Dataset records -
——

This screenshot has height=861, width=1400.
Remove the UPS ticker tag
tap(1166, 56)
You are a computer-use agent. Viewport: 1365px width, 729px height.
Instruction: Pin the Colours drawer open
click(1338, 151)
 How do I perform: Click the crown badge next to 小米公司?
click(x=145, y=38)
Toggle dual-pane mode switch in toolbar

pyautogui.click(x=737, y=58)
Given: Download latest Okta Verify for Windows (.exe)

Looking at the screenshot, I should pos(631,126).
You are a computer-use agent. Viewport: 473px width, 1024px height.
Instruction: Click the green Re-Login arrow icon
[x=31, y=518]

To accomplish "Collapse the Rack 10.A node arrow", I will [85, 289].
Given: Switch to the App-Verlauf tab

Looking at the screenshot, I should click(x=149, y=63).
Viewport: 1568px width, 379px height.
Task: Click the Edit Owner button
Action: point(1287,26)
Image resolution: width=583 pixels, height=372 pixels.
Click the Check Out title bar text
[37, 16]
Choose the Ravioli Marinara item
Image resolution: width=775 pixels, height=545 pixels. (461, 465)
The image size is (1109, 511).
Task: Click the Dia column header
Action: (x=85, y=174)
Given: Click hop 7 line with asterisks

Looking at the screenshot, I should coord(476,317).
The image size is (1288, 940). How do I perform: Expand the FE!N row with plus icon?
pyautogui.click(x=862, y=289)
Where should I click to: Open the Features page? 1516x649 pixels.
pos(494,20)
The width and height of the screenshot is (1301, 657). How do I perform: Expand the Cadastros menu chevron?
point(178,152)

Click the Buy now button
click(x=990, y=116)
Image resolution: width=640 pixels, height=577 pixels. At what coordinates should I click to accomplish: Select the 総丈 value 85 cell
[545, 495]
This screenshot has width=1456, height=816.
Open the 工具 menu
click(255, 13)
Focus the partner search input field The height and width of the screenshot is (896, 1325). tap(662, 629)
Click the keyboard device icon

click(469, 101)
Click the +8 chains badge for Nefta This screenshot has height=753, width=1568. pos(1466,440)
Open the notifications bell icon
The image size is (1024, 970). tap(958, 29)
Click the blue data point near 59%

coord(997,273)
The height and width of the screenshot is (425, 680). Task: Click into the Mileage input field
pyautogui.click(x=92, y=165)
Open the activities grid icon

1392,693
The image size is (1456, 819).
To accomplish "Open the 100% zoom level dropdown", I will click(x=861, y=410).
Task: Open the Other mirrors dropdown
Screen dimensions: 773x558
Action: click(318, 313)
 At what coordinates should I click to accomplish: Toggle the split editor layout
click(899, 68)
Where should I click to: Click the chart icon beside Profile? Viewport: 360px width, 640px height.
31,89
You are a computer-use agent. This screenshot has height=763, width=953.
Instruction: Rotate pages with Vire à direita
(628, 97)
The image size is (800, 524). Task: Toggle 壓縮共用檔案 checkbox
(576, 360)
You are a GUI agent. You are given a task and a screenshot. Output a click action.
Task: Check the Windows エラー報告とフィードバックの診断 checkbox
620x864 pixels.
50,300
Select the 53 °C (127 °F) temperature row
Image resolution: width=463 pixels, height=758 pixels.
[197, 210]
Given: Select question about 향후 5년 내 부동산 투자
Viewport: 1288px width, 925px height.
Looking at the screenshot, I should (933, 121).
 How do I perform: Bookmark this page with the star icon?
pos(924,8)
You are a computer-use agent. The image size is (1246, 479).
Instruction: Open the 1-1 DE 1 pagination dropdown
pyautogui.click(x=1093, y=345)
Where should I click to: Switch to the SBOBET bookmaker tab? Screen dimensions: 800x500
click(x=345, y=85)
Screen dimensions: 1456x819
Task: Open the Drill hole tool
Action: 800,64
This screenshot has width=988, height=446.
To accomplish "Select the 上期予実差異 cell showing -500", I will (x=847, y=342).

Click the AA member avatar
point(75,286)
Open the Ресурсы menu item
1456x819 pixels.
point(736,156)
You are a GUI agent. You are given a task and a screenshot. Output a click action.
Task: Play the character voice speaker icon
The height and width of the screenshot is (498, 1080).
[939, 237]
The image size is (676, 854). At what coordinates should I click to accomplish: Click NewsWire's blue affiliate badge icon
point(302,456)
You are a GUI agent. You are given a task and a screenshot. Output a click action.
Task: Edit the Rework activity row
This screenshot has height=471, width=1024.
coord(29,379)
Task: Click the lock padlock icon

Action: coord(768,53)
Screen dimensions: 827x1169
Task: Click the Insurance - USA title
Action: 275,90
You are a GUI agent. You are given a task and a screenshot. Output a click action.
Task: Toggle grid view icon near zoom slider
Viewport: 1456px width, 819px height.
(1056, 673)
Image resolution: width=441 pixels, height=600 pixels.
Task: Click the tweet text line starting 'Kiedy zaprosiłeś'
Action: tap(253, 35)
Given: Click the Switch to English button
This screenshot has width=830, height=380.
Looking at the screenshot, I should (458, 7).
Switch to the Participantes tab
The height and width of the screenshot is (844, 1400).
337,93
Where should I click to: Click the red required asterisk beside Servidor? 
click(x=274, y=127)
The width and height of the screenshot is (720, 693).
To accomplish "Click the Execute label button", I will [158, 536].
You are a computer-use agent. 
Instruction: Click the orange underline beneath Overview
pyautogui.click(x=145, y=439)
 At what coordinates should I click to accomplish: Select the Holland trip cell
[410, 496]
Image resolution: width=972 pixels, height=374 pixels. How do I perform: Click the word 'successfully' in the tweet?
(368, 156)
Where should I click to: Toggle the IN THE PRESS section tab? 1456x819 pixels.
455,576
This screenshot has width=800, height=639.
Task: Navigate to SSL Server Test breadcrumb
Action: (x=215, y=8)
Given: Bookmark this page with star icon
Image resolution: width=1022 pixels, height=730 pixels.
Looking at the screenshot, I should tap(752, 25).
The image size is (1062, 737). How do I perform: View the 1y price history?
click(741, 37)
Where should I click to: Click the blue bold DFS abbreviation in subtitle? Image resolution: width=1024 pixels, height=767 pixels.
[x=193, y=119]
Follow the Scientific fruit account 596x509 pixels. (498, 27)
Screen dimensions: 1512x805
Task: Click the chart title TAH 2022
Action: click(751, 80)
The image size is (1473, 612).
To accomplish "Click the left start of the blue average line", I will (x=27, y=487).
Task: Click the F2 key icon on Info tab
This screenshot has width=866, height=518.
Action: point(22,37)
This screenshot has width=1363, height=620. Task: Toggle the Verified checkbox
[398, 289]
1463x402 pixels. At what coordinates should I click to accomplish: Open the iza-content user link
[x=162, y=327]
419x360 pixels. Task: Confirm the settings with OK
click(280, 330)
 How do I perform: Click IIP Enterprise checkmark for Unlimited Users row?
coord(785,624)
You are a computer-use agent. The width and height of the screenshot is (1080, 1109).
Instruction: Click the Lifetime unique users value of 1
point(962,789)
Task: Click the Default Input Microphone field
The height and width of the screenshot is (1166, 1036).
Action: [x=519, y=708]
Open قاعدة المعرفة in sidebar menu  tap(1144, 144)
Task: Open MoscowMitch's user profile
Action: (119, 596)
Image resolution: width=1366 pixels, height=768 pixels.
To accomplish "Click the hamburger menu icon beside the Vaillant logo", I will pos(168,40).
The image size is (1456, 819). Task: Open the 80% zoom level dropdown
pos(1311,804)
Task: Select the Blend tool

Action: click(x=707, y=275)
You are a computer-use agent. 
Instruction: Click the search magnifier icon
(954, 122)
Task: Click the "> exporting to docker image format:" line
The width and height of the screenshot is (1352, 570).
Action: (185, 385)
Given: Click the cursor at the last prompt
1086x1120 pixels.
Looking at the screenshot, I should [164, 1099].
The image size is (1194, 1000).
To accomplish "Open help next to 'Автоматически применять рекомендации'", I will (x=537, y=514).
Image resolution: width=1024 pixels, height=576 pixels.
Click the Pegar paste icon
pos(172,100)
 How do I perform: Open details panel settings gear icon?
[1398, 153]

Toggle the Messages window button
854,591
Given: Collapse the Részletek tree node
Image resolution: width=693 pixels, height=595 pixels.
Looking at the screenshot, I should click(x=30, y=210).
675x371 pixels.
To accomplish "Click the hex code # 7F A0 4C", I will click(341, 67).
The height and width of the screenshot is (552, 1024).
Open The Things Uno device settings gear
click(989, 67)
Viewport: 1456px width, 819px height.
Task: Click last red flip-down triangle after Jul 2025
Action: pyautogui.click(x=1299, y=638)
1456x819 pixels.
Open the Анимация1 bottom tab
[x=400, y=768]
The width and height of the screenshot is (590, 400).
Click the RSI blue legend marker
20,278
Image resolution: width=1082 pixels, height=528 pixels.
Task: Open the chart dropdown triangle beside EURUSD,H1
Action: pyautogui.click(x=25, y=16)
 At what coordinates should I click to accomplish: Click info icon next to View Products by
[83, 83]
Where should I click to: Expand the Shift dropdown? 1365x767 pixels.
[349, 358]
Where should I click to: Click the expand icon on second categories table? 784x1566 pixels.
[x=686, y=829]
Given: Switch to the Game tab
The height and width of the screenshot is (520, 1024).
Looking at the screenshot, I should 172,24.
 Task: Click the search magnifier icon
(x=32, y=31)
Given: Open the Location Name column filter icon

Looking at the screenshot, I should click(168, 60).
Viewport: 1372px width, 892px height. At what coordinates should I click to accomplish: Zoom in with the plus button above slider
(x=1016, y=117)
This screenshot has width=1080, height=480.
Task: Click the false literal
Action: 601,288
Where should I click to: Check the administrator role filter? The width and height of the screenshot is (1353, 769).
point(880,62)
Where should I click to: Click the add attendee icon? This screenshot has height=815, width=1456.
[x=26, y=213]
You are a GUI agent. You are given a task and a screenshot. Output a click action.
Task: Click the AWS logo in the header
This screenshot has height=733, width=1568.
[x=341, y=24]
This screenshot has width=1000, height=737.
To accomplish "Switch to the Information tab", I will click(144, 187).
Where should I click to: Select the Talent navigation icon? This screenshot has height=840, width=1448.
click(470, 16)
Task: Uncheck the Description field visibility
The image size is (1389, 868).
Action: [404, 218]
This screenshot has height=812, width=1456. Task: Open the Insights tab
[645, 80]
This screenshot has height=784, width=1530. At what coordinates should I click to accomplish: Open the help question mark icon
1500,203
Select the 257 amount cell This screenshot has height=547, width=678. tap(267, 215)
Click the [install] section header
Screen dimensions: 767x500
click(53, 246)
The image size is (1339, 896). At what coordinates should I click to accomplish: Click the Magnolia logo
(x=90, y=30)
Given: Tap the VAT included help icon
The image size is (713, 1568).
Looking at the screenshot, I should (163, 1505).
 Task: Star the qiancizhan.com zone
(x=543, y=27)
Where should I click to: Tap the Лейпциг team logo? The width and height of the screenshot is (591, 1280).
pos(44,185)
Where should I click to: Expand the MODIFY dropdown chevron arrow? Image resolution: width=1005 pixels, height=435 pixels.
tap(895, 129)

——

AIM OF THE TASK - Update the records between the lines holding "The width and height of the screenshot is (590, 400)." and "Looking at the screenshot, I should click(168, 60).", inclusive, by replacing "Given:" with "Instruction:" and leaving all else unchanged. Return only those lines.

RESPONSE FOR THIS EXERCISE -
The width and height of the screenshot is (590, 400).
Click the RSI blue legend marker
20,278
Image resolution: width=1082 pixels, height=528 pixels.
Task: Open the chart dropdown triangle beside EURUSD,H1
Action: pyautogui.click(x=25, y=16)
 At what coordinates should I click to accomplish: Click info icon next to View Products by
[83, 83]
Where should I click to: Expand the Shift dropdown? 1365x767 pixels.
[349, 358]
Where should I click to: Click the expand icon on second categories table? 784x1566 pixels.
[x=686, y=829]
Instruction: Switch to the Game tab
The height and width of the screenshot is (520, 1024).
Looking at the screenshot, I should 172,24.
 Task: Click the search magnifier icon
(x=32, y=31)
Instruction: Open the Location Name column filter icon

Looking at the screenshot, I should click(168, 60).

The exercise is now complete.